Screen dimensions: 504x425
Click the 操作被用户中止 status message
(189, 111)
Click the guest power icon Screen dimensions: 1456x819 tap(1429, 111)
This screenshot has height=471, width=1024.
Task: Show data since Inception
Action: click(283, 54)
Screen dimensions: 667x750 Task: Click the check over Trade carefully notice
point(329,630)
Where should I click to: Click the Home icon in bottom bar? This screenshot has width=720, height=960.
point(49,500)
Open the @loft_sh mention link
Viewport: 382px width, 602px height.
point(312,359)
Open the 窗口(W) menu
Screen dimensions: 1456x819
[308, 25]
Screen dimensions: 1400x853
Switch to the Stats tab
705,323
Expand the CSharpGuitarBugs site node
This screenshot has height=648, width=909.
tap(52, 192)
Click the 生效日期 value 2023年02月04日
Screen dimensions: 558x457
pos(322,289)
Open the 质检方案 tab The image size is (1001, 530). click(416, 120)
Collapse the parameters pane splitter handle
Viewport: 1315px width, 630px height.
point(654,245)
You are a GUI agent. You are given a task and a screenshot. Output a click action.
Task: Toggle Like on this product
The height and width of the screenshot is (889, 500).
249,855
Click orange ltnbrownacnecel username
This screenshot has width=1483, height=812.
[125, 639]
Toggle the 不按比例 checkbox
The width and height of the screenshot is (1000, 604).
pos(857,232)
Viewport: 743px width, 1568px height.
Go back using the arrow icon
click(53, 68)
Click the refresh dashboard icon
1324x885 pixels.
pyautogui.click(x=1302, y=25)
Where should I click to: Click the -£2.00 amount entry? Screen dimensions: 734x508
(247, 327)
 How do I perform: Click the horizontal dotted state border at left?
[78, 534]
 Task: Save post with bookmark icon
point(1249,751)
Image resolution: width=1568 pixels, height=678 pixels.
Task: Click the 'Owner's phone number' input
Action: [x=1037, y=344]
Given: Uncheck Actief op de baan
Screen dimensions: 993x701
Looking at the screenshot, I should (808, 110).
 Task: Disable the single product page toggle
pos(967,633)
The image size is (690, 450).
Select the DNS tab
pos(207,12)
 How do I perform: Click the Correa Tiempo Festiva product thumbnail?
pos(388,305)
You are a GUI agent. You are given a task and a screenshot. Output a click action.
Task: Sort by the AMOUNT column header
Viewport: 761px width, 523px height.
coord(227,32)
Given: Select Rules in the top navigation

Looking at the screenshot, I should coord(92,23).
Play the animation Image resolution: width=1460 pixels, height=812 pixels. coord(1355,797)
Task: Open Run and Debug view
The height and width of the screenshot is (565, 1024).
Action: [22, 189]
○ ○ ○ ○
Return the rows verbatim, from the first row through the row containing "point(312,359)".

Screen dimensions: 504x425
Click the 操作被用户中止 status message
(189, 111)
Click the guest power icon Screen dimensions: 1456x819 tap(1429, 111)
This screenshot has height=471, width=1024.
Task: Show data since Inception
Action: click(283, 54)
Screen dimensions: 667x750 Task: Click the check over Trade carefully notice
point(329,630)
Where should I click to: Click the Home icon in bottom bar? This screenshot has width=720, height=960.
point(49,500)
Open the @loft_sh mention link
Viewport: 382px width, 602px height.
point(312,359)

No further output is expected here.